BLBG: Treasuries Advance Before Reports on Housing, Producer Prices
By Wes Goodman
Jan. 20 (Bloomberg) -- Treasuries rose, pushing yields toward a one-month low, before government reports today that economists said will show housing starts declined and wholesale costs were unchanged in December.
Republican Scott Brown won a U.S. Senate seat in Massachusetts and vowed to stop health-care legislation in Congress, easing concern that the cost of the proposal would lead to bigger debt sales as the government finances its record budget deficit.
“The pace of growth will slow and inflation will remain subdued,” said Tsutomu Komiya, who handles U.S. government debt in Tokyo at Daiwa Asset Management Co., which has $77 billion in assets. “The Republican victory in Massachusetts may also derail health-care reform in the U.S., which will limit how fast the budget deficit grows. That’s all good for bonds.”
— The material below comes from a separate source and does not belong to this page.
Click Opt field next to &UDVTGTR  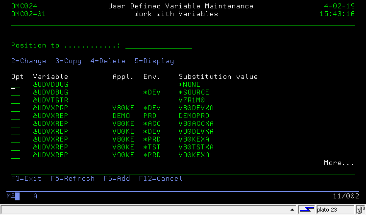[x=16, y=100]
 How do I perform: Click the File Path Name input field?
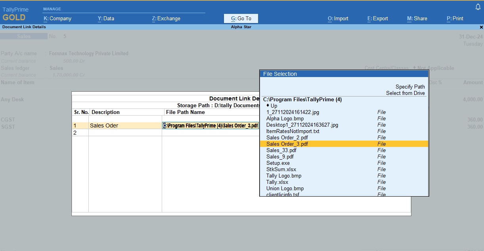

The yield on the 10-year note fell two basis points to 3.68 percent as of 6:37 a.m. in London, according to BGCantor Market data. The 3.375 percent security due November 2019 climbed 5/32, or $1.56 per $1,000 face amount, to 97 17/32.
Ten-year yields dropped to 3.64 percent yesterday, a level not seen since Dec. 21.
Housing starts declined to an annualized 572,000 units from 574,000 in November, according to the median estimate of economists surveyed by Bloomberg before the Commerce Department reports the figure. Producer prices, issued by the Labor Department, were unchanged in December from the previous month after increasing 1.8 percent in November, according to a separate Bloomberg survey.
President Barack Obama has increased U.S. marketable debt to an unprecedented $7.27 trillion as he funds efforts to spur the economy. Brown, 50, cast himself as an independent to help thwart Obama’s health-care plan.